The chain's major fresh-meals supplier is in New England and others are located in the Southeast.

Even Ukrop's, with its central kitchen, sources some entrees from outside. It buys a variety of fresh, prepared seafood entrees -- also packed in the Westvaco heat-sealed packages -- from Dickie's Seafood Co. here.

"It made sense for seafood entrees because we didn't sell enough volume of them to make it cost efficient for us to do them," Legg said.

In most Ukrop's units, Dickie's prepared entrees, which include such items as shrimp and scallop fettuccine, are displayed in two spots -- in the seafood department and with other chilled, prepacked entrees in the deli department.

Secondary displays and cross merchandising are also hallmarks at Food Lion, since it implemented a whole new meals-merchandising program. It's a total-store approach, incorporating value-added perishables, frozens and center-store items merchandised in brand-name kiosks, which also include recipe cards and related time-saver information.

But, the core of the program lies in the store's deli/food-service department, a manned island of cases that display items ranging from hot fried chicken and featured meals of the day, to prepacked salads and submarine sandwiches, all under the chain's recently adopted Food Lion & Fast motto.

"We see these foods, even our hot food, as items people want to take home. Our business is grab and go," said Bruce Dawson, vice president of operations for the Northern division of 1,207-unit Food Lion, which has 38 stores in Richmond.

SN interviewed Dawson at a new store here where the deli/food-service department is situated at the front of the store, heading the fresh-foods aisle.

"We're really out to take the business back from the fast-food industry.

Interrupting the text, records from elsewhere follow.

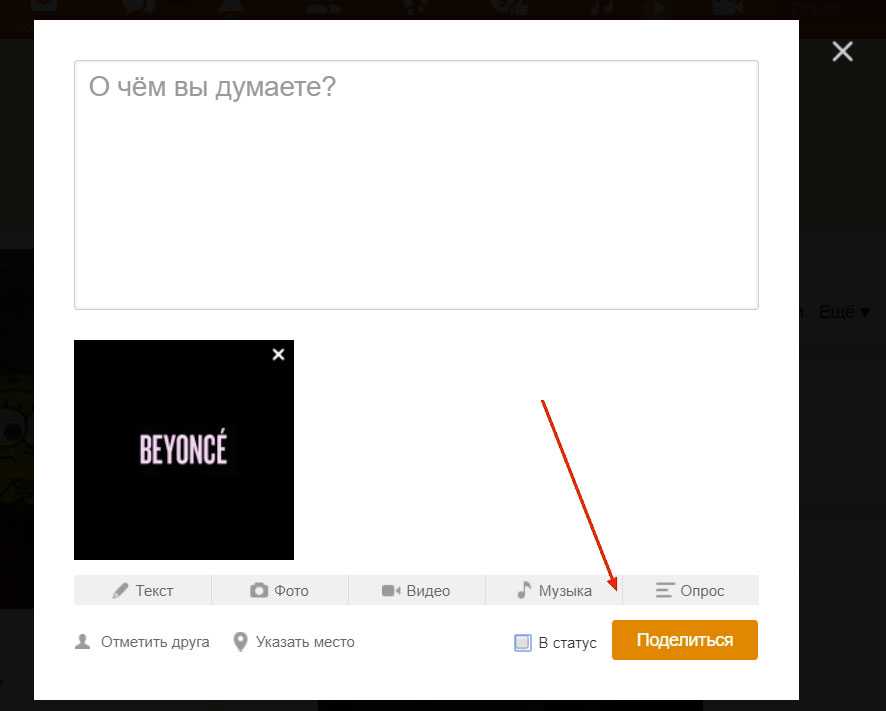Choose the Опрос tab label

(702, 591)
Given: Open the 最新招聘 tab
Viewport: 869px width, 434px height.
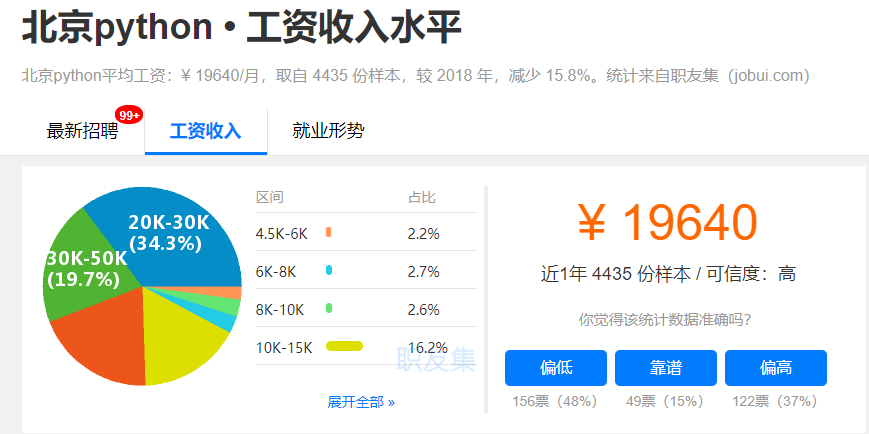Looking at the screenshot, I should click(82, 131).
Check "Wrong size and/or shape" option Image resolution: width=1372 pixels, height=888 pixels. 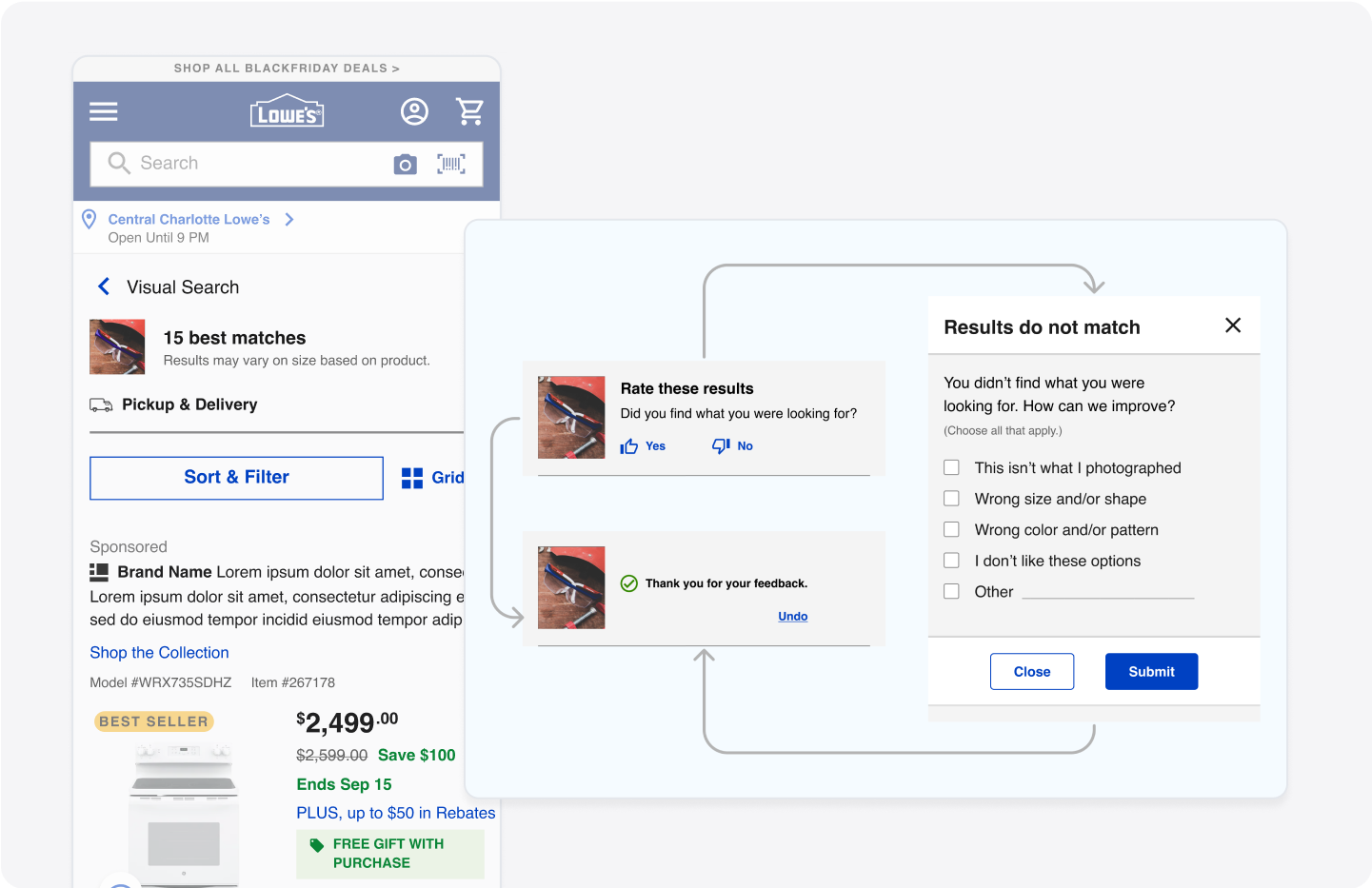[951, 499]
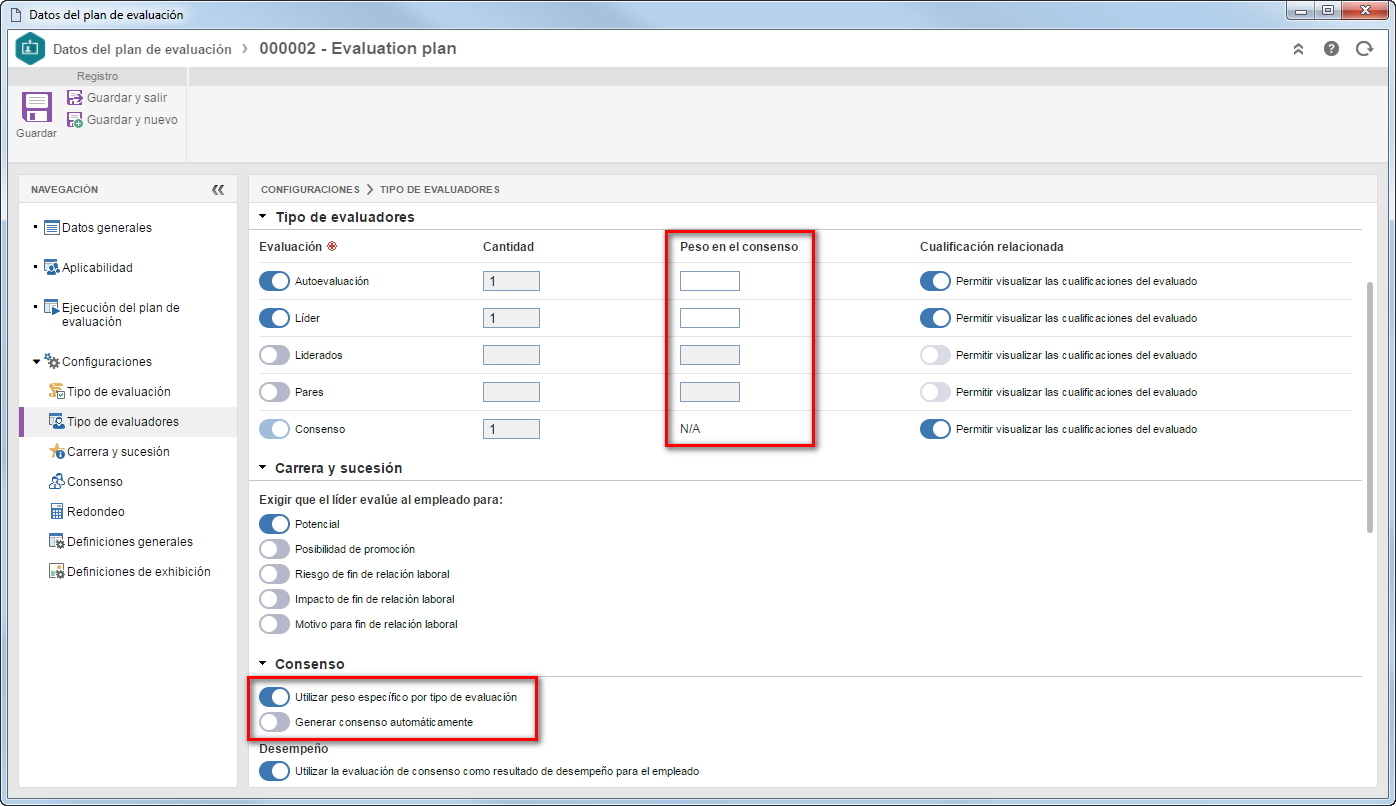Click the Guardar save icon
1396x806 pixels.
(x=36, y=107)
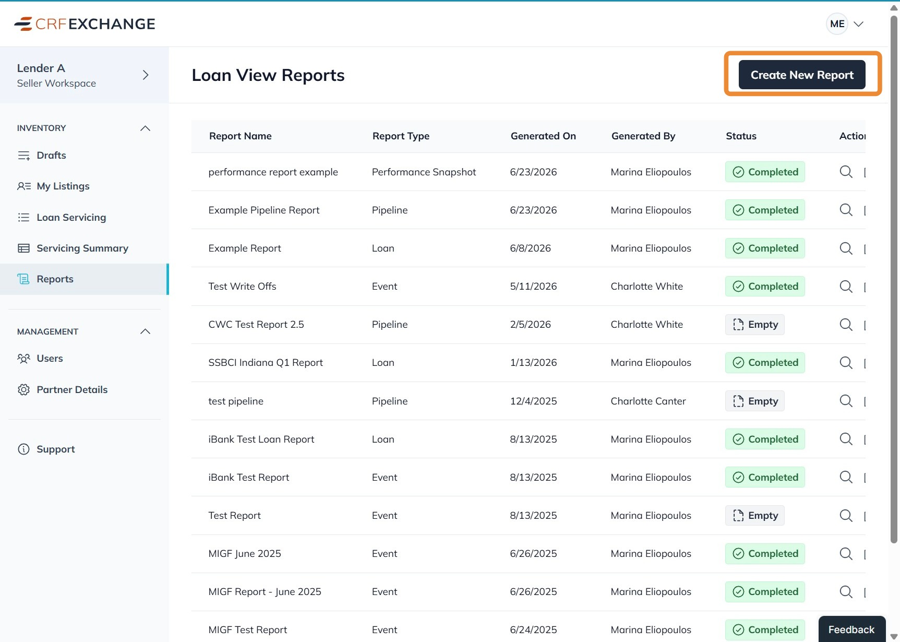The width and height of the screenshot is (900, 642).
Task: Open magnifier icon for CWC Test Report 2.5
Action: (845, 324)
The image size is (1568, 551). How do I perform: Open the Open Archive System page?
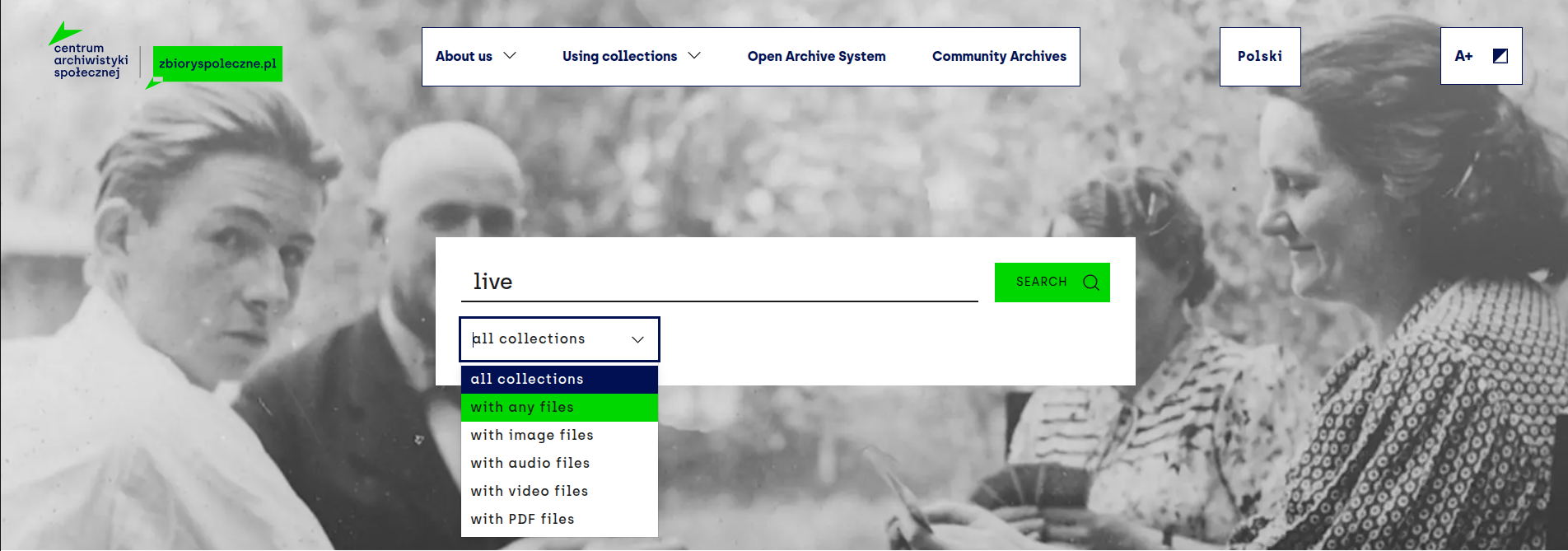tap(816, 56)
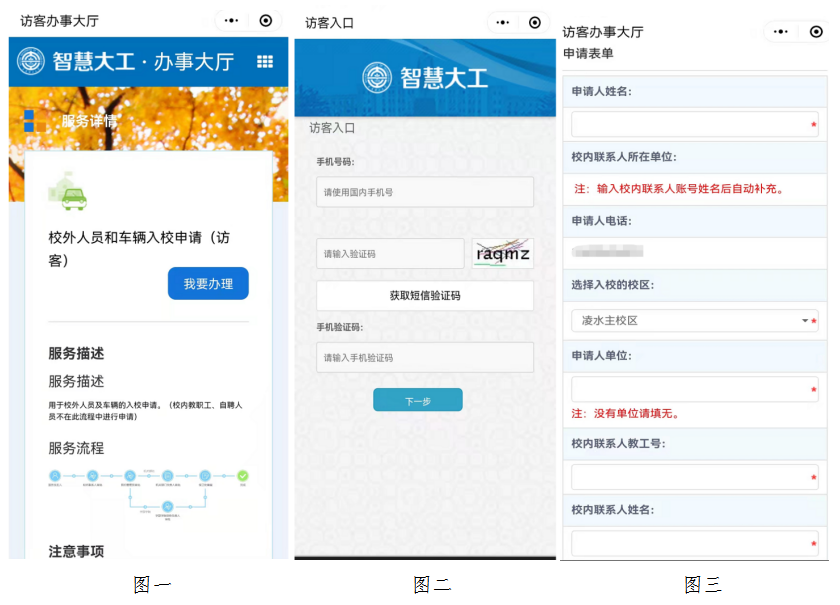Viewport: 840px width, 605px height.
Task: Click the green car service icon
Action: point(70,193)
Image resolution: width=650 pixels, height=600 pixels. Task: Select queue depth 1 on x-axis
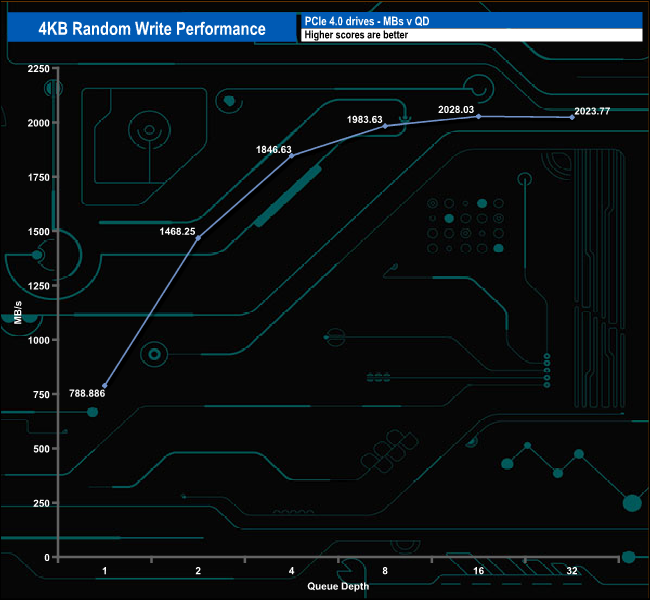[105, 571]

We want to capture the shopper while they're in the store. Maybe they'll buy our prepared food instead of going to a fast-food restaurant on the way home," Dawson said.

He said Food Lion's new stores and remodels have a separate register in the deli/food-service department, which has been moved up front.

"We've done a lot of research over the last two years, and we found that customers do want the deli near the front of the store," Dawson said.

At the store where SN interviewed Dawson, the hot special of the day, salisbury steak, with two side dishes and a roll, was $2.99.

While some chains are backing away from offering hot foods because they say it's so hard to control the quality and keep shrink down, Food Lion has retooled its hot program, adding variety to a rotating menu. Dawson explained why.

"We've been successful with hot foods for a long time because we do them on a scale that allows us to be profitable and also create customer satisfaction."

He pointed out that fried chicken and chicken tenders are the only constants on the hot menu. In addition to those and five or six side dishes, one other entree such as roast pork or meat loaf is offered each day.

"We also concentrate on offering pricing that's attractive enough to sell the product through. Naturally, we don't make much money on a $2.99 special, but that drives sales in the rest of the department," Dawson explained.

While other entrees are sourced in bulk in boil-in-bags, chicken at Food Lion is prepared in-store and so is a huge array of sandwiches.

"This is a very good sandwich market. You can tell by the space we have to give here to salads and sandwiches that we sell a lot," Dawson said as he gestured toward a 15-foot, tiered self-service case that displayed hero sandwiches, half-pint and pint-sized salads and fried chicken pieces in colorful "Food Lion & Fast" boxes.

Dawson pointed out that Food Lion has arranged with its supplier to provide innovative packaging for deli salads. On the top of each container, a plastic fork is attached, completely covered by the label. How do you know it's there? The label, with an illustration, tells customers a fork lies underneath.

"That came out of our research. Consumers said they loved being able to get a single-serving but they didn't carry forks around with them," Dawson said.

While he wouldn't divulge percentages, Dawson said the salad category has seen increased sales since the new packaging was introduced.

"The convenience factor is so important. We've tried to marry up salads and chicken and chips here in this case so customers can get everything they need for dinner," Dawson said.